**Passage provided:**
--- START ---
Shiphrah ( ) and Puah ( ) were two midwives who briefly prevented a genocide of children by the Egyptians, according to Exodus 1:15–21.  According to the Exodus narrative, they were commanded by the King of Egypt, or Pharaoh, to kill all male Hebrew babies, but they refused to do so. When challenged by the Pharaoh, they told him that Hebrew women's labour was short-lived because they were 'lively' or 'vigorous', and therefore the babies had been born (and protected) before the midwives arrived. God "dealt well with the midwives" and "made them houses".

Exodus 1:15–1:21

15 And the king of Egypt spoke to the Hebrew midwives, of whom the name of the one was Shiphrah, and the name of the other Puah;
16 and he said: 'When ye do the office of a midwife to the Hebrew women, ye shall look upon the birthstool: if it be a son, then ye shall kill him; but if it be a daughter, then she shall live.'
17 But the midwives feared God, and did not as the king of Egypt commanded them, but saved the men-children alive.
18 And the king of Egypt called for the midwives, and said unto them: 'Why have ye done this thing, and have saved the men-children alive?'
19 And the midwives said unto Pharaoh: 'Because the Hebrew women are not as the Egyptian women; for they are lively, and are delivered ere the midwife come unto them.'
20 And God dealt well with the midwives; and the people multiplied, and waxed very mighty.
21 And it came to pass, because the midwives feared God, that He made them houses.

Interpretations

The Talmud [Sotah 11b] identifies Shiphrah with Jochebed, the mother of Moses, and Puah with Miriam, Moses' sister, making the two midwives mother and daughter respectively.

"The midwives feared God"

The Torah has no word for religion.  The closest related concept found in the Torah is what it calls "the fear of God" (Exod. 1:17). The midwives apparently believed that God's moral demands outweighed Pharaoh's legal demands.  For this reason, author Francine Klagsbrun said that the midwives' refusal to follow the Pharaoh's genocidal instructions "may be the first known incident of civil disobedience in history." Theologian Jonathan Magonet agrees, calling them "the earliest, and in some ways the most powerful, examples, of resistance to an evil regime".

The "fear of God" theme is reversed a few verses later when Pharaoh commands the Egyptian people to carry out the genocide (Exod. 1:22).  The Egyptians apparently feared Pharaoh more than they feared God, and therefore, participated in the crime. Rabbi Joseph Telushkin compared the Shiphrah and Puah's defection with the rescuers of Jews during the Holocaust, many of whom had been religious.  Those who aided the Nazis, on the other hand, feared the Nazis' power more than they feared (or even believed in) God's judgment.
--- END ---
Collected data
--- START ---
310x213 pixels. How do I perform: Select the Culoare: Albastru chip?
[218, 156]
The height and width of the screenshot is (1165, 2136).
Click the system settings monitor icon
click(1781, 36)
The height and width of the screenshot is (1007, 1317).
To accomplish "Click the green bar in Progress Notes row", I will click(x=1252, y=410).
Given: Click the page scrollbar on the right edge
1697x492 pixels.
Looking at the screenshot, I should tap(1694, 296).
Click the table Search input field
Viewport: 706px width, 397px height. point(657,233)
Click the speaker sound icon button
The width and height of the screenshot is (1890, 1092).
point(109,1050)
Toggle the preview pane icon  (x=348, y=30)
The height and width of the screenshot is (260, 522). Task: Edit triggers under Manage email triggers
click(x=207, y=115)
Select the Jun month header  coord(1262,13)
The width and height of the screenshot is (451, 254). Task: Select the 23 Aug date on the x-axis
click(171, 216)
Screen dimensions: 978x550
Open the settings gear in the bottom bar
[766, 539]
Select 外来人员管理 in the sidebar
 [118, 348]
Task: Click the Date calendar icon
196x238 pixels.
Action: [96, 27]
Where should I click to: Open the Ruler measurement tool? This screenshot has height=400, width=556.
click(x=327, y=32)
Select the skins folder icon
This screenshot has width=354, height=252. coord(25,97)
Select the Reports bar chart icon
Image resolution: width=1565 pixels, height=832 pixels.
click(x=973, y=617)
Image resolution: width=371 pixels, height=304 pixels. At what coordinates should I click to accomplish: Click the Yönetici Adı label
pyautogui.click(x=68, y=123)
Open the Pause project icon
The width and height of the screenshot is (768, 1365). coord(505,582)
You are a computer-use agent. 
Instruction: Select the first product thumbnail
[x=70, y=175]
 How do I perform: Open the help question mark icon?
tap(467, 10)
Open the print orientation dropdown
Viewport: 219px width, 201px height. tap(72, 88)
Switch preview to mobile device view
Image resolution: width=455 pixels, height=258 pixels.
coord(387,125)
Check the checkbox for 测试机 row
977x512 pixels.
--- END ---
**Set tasks:**
a – Can you echo the part of the passage on Shiphrah and Puah that opens with the words containing "Interpretations" and closes with "and daughter respectively.", word for word?
b – Will you duplicate, unchanged, the part of the listing that opens with the line containing "Where should I" and closes with the line containing "pyautogui.click(x=68, y=123)"?

**Task-by-task solutions:**
a –
Interpretations

The Talmud [Sotah 11b] identifies Shiphrah with Jochebed, the mother of Moses, and Puah with Miriam, Moses' sister, making the two midwives mother and daughter respectively.

b –
Where should I click to: Open the Ruler measurement tool? This screenshot has height=400, width=556.
click(x=327, y=32)
Select the skins folder icon
This screenshot has width=354, height=252. coord(25,97)
Select the Reports bar chart icon
Image resolution: width=1565 pixels, height=832 pixels.
click(x=973, y=617)
Image resolution: width=371 pixels, height=304 pixels. At what coordinates should I click to accomplish: Click the Yönetici Adı label
pyautogui.click(x=68, y=123)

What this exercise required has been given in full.